Reproduce only this stretch of the listing below: from the line with "Task: Focus the SMTP Server name field" through the line with "Click the separator line above New Variable", exactly as written, with pictures excluded.

Available data section start

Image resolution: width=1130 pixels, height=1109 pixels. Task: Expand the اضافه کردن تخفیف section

Available data section end
Available data section start

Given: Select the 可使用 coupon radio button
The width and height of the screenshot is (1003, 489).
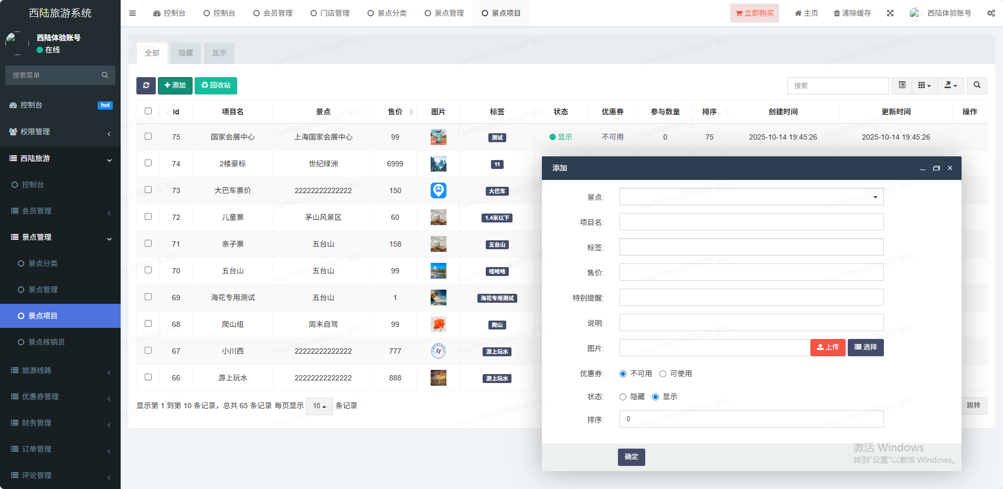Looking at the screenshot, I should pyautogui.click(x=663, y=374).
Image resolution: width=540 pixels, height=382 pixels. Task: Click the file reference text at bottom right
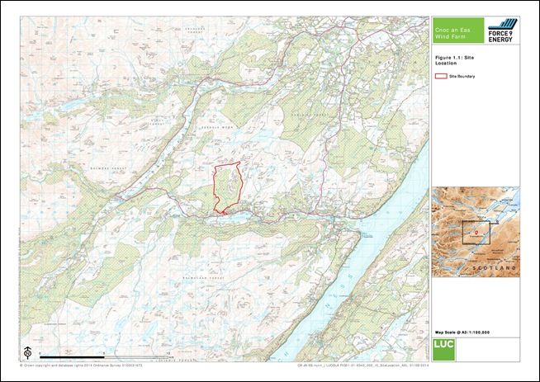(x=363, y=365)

Available data section end
Available data section start

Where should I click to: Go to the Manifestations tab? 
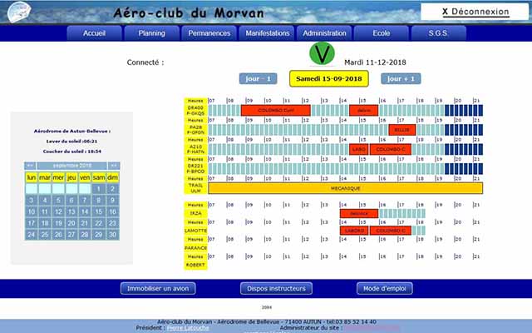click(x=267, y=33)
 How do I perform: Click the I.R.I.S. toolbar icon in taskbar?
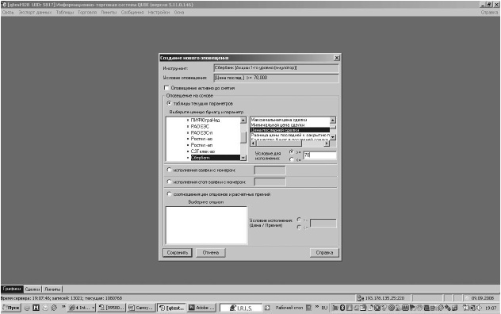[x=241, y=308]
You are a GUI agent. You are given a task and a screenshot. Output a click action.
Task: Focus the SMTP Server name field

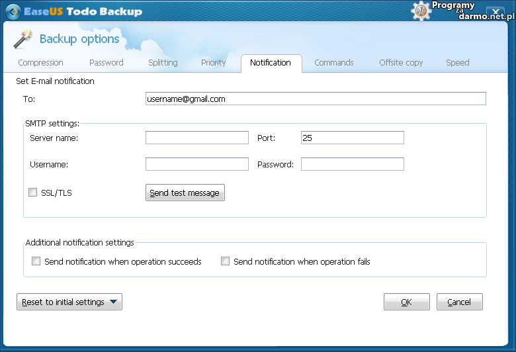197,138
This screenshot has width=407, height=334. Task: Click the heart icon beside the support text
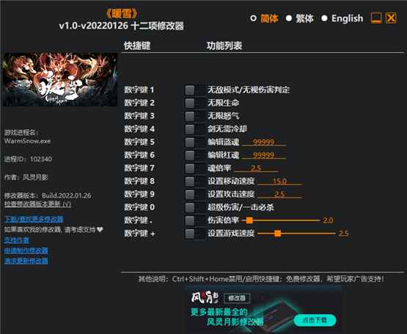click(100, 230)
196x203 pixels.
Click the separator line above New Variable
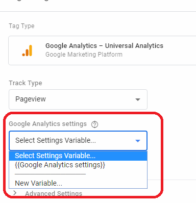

Available data section end

_Task output_
Task: Focus the SMTP Server name field

197,138
This screenshot has width=407, height=334. Task: Click the heart icon beside the support text
click(100, 230)
196x203 pixels.
Click the separator line above New Variable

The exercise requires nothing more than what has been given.